During the key note address at Tech Ed ME 2011 in Dubai yesterday, I was asked by a Microsoft customer: “What is Windows Azure?.” I then realized that we, at Microsoft, may not be doing as good a job as we should in getting the word out and this is where the idea for this blog post came about:
I label is “Part 1” because no single blog post can explain it with merits in one shot so more to come on the subject. Let me first tell you “some” of what Windows Azure is NOT. It is NOT the next version of Windows Client (Windows 7) and it is NOT the next version of Windows Server (2008 R2) either. It is, however, the Microsoft Cloud Operating System.
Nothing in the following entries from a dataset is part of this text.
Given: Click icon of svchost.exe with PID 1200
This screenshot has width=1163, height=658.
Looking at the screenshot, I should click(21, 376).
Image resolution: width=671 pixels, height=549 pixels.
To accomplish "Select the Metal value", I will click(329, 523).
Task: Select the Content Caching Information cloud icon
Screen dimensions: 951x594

Now, I do not want you to think that it is something you can install off of a DVD on some super-duper hardware that would give you a Cloud in a box with an OS on it – this is NOT the case either. The Platform as a Service pillar of the cloud is powered by Windows Azure which basically provides the dynamics for compute, storage, networking, and fabric power that can give application users a never-fail experience. Not because applications “never” fail but rather because the end user experience is so magically managed where they do not experience the failure. That is what we want and that is here already. The magic of Windows Azure is its ability to manage other hardware and software resources in such a seamless and controlled way where OS patching, scaling, servicing is happening in a way that has no impact at all on the users of the applications and not much on the administrators of the application either. It is much similar to you and I not worrying or evening caring to know how Windows 7 manages the memory resources and allocations to all the open applications we have, Windows Azure manages that and way much larger units/components of the cloud without us worrying or even caring to know (well, unless you are a techno-geek, I will tell you more about that in future posts).
So in a nutshell, and for now, just remember that Windows Azure is the cloud OS that provides compute power, storage, network, monitoring and servicing of existing workloads, scaling up and out of server resources, among other things, to give the admin and the end user a seamless application experience regardless of the workload while taking into accounts the massive economics that the cloud brings.
In future posts, I will go under the “hood” of the Windows Azure platform to talk about the fabric that glues many of these services together.